== Material to process ==
----------

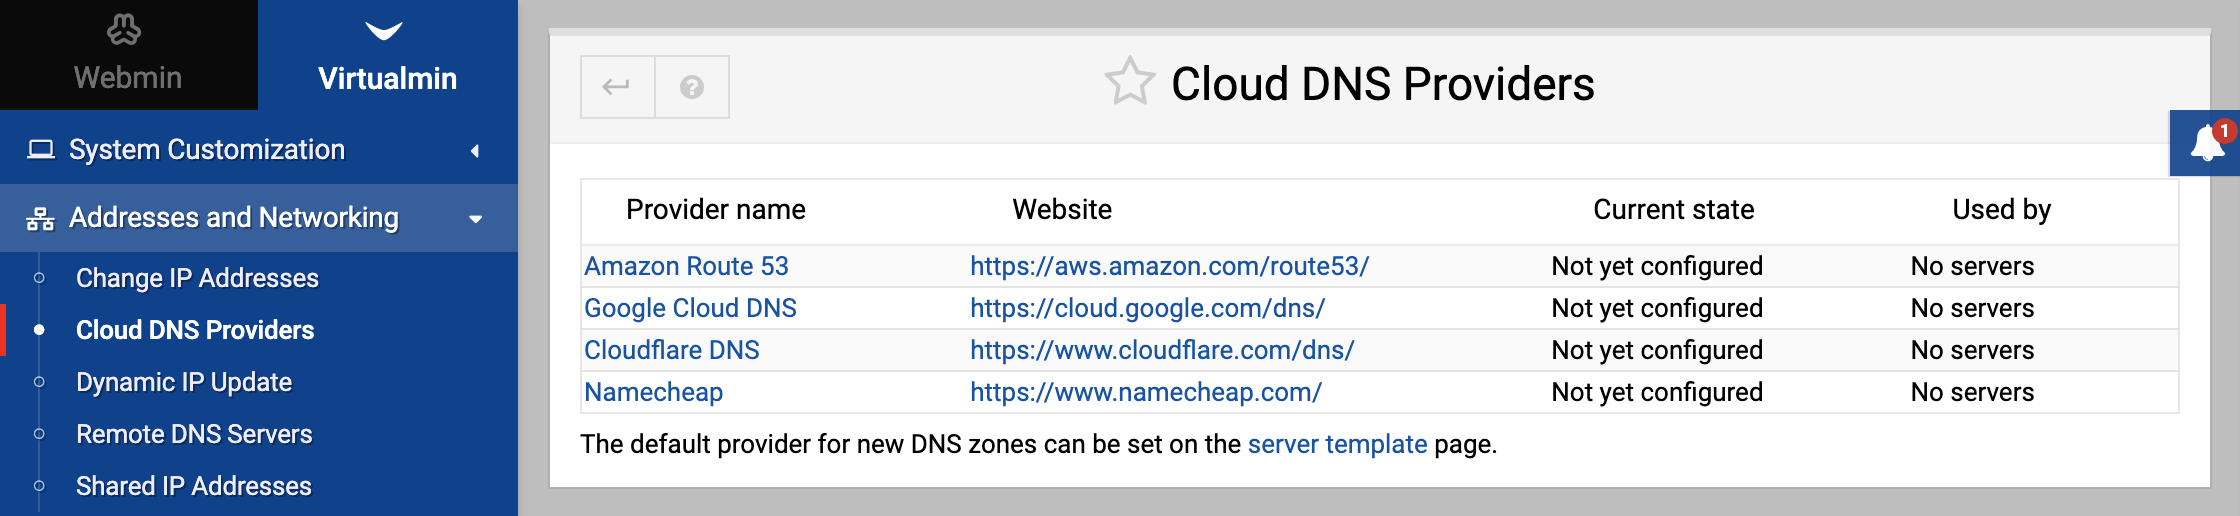2240x516 pixels.
Task: Click the Virtualmin chevron icon
Action: coord(384,31)
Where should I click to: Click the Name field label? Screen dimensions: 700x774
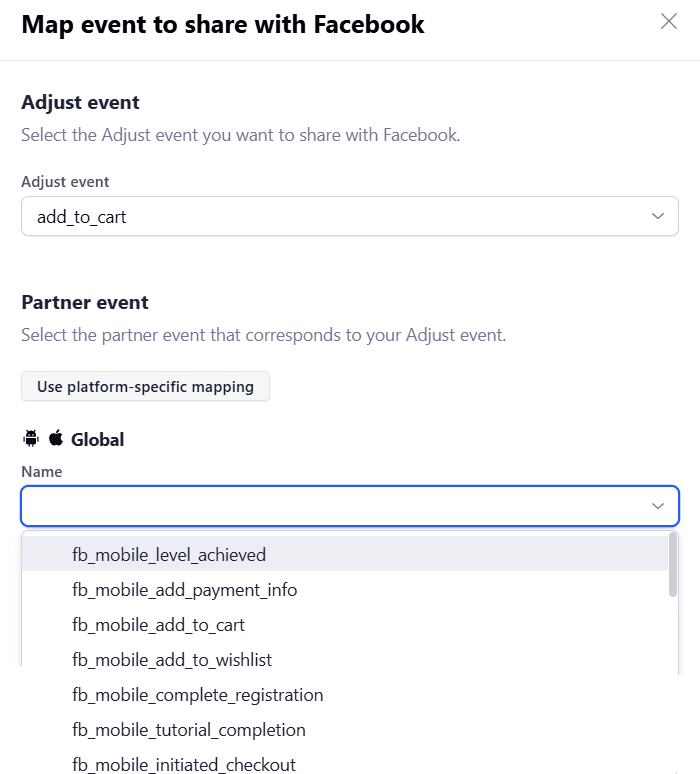pos(41,471)
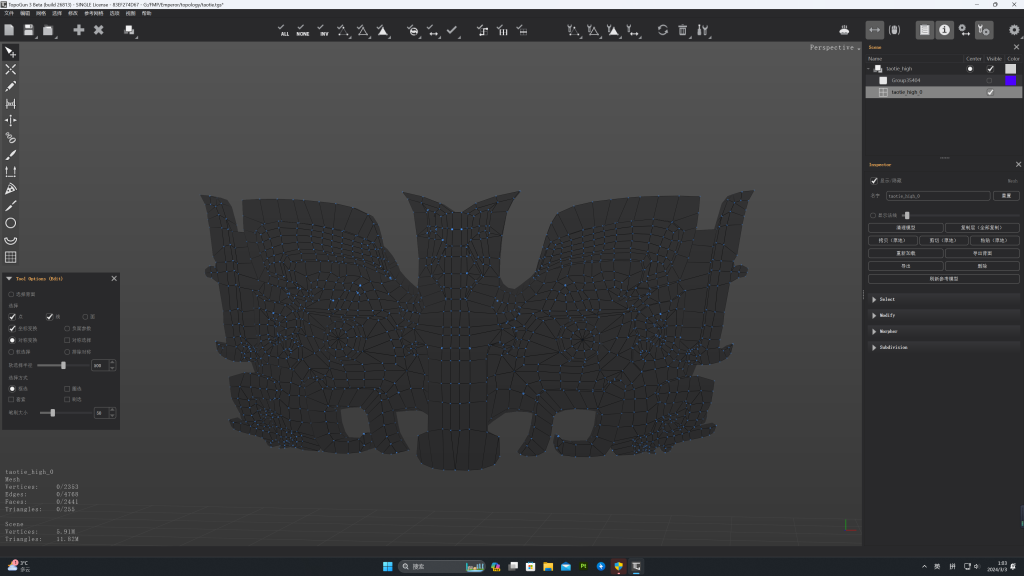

----------

== What you are asked to do ==
Restate, word for word and without pictures, the lines from the line containing "Where should I" to the last line of the records above.

== Result of the exercise ==
Where should I click to: Click the Name field label? Screen dimensions: 700x774
pos(41,471)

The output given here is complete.